I mean since we are talking Federal income tax the bottom 50% basically doesn't pay that.


Since the distribution is exponential, removing the top tax bracket and raising the rest a little would be revenue neutral, but exacerbate wealth inequality. Not arguing if thats fair or not, just that you can make policies revenue neutral while still favoring the ultra wealthy.


It would exacerbate income inequality. It would favor higher-wage workers.

Income and income taxes are irrelevant to the wealthy. Changes in wealth inequality are mostly changes in asset prices.


Except the Reagan cuts lowered taxes on the bottom 80%, and the top saw a small increase. See my other post with historical effective tax rates from the CBO.


It's easy enough to look up federal tax revenues during that period and see they were indeed revenue neutral. There's nothing dubious about it - it's trivial to check.


You are talking about revenue neutral at a population level. What matters to individuals is their own revenue. The impact of these changes on individuals varied a great deal. Many middle class lost valuable deductions while wealthy people saw their rate drop dramatically. There is absolutely nothing remotely neutral about any of that.

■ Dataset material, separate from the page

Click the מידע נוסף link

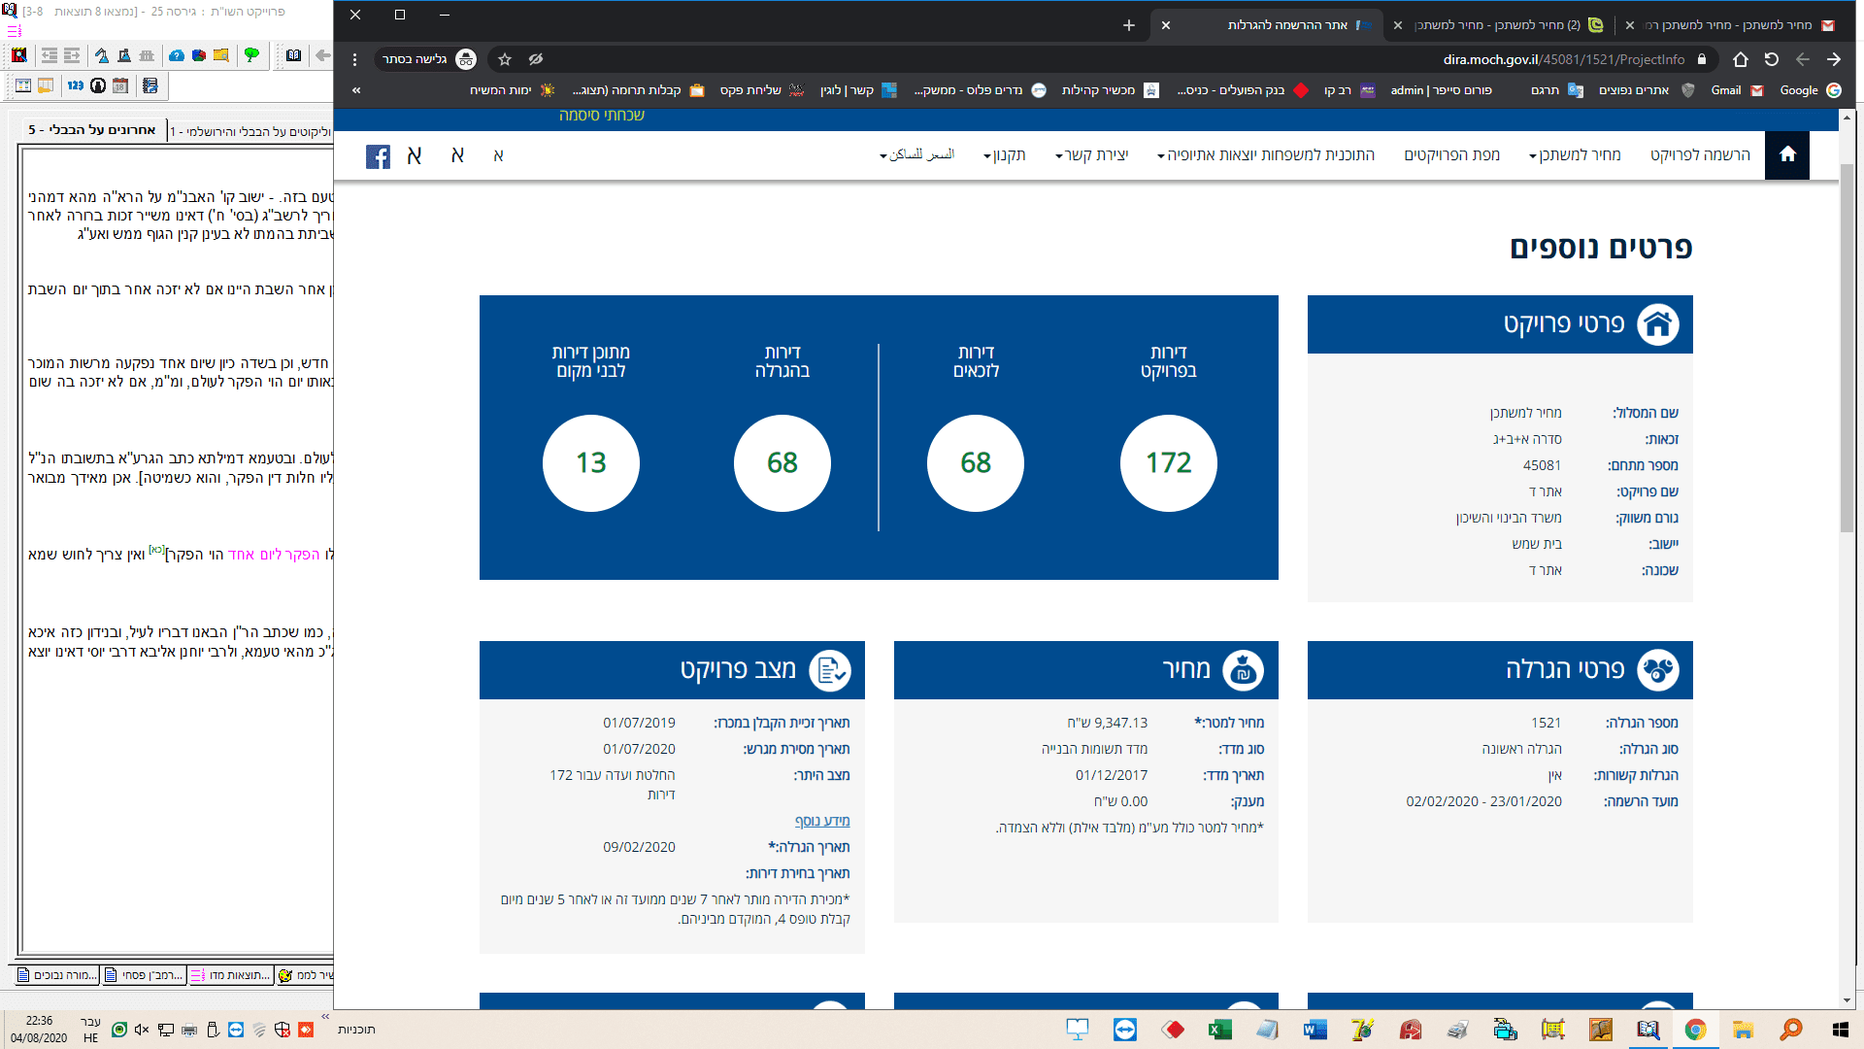tap(821, 821)
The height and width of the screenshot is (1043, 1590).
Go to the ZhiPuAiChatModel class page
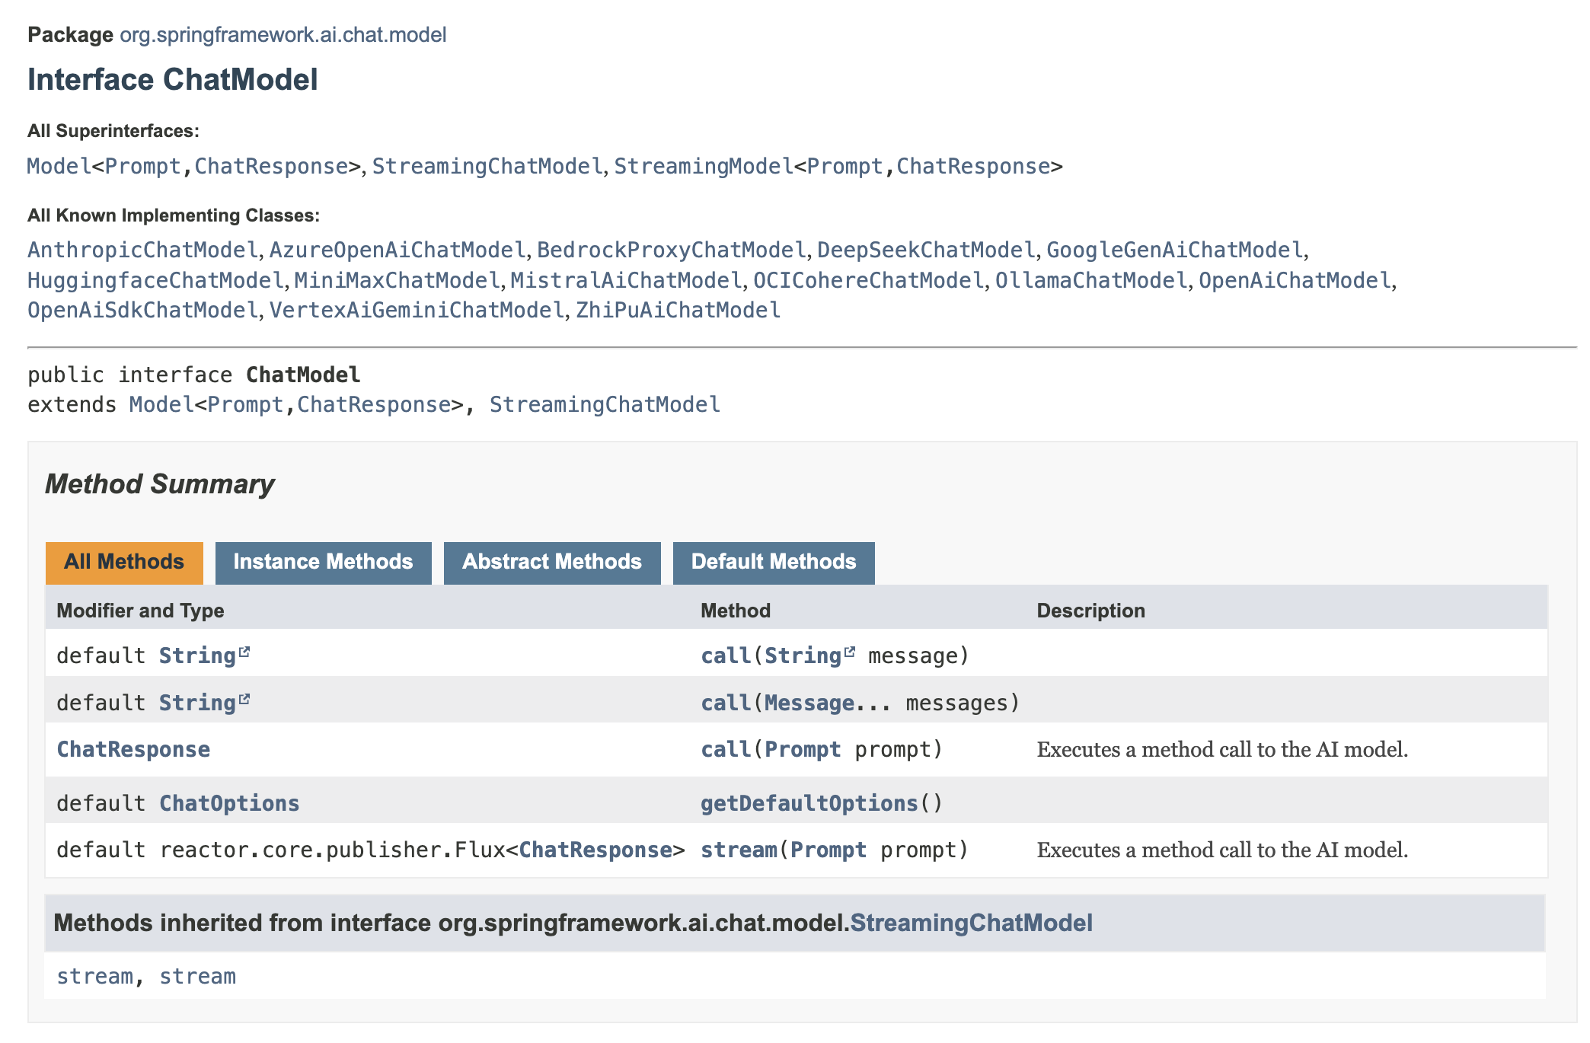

So the only context where neutrality can be asserted is the same one where the statistician drowns in a lake that is an average of less than three feet deep.


>You are talking about revenue neutral at a population level.

Yes, that is the econometric definition of revenue neutral tax changes. Of course most any change in tax structures will affect individuals, but that is nearly irrelevant (unless you never want a change to tax law).

> while wealthy people saw their rate drop dramatically

Have you looked up this claim with actual historical effective tax rate numbers? It's simply not true.

Here's [1] CBO total effective tax rates across many income level, from 1979 to 2005. Look at Table 1, then Total Effective Rate (which is what each group actually paid). Take, for example, Reagan tax cut of 1986, and pick a window around it, saw 1984 to 1987. Top 0.01 effective rate increased from 31.8 to 33.9. Lowest quintile rate decreased from 10.2 to 8.7.

In fact, for the 1986 cut, the lowest 4 quintiles saw a slight tax decrease, the top quintile saw a tax increase.

Next, look through the individual income tax rates - again, the same. After the Reagan tax cut in 1986, the top 0.01% saw an increase in effective rates - higher than any from 1979 (start of the dataset) through 87.

Here too you see the bottom 80% ending up with lower tax rates across the board.

I don't know where you got the idea rates dropped dramatically. It's not in this data.

[1] https://www.cbo.gov/sites/default/files/110th-congress-2007-...


My dad made around a quarter million a year as an airline pilot and was unable to make use of tax deductions to avoid the 75% taxes. When Reagan did his thing my dad's tax rate went down to around 33% or something like that. My dad loved to go around town bragging about his money and his income. When Reagan's tax cut gave him what amounted to roughly doubling his income he made sure everyone within a radius of five miles or so knew about that. His take home pay went from roughly $65k to $165k and he couldn't stop talking about that. And your point is some population level statistics make that into something that doesn't count. Maybe you need to take a walk and talk to some people to get a clearer idea of how people think about all this?


So an anecdote, hearsay at best, of one person is stronger evidence than the entirety of the entire population?

Maybe instead of your claiming "wealthy people saw their rate drop dramatically" you should more accurately claim "I heard one wealthy person claim their rate dropped, but I didn't actually inspect their taxes... The majority didn't see this mythical drop. Most saw the opposite." That is the claim you've provided evidence for.

If your world view is formed from choosing one off examples over well-sourced, broad based evidence, it's not surprising you believe things that are simply untrue.

> Maybe you need to take a walk.....

Maybe you need to learn what terms mean and how evidence works to before making wild claims. Anecdotes are irrelvant compared to population when making population claims for good reason.


The Reagan change probably was revenue neutral, but also changed tax incidence and its distribution across classes a lot.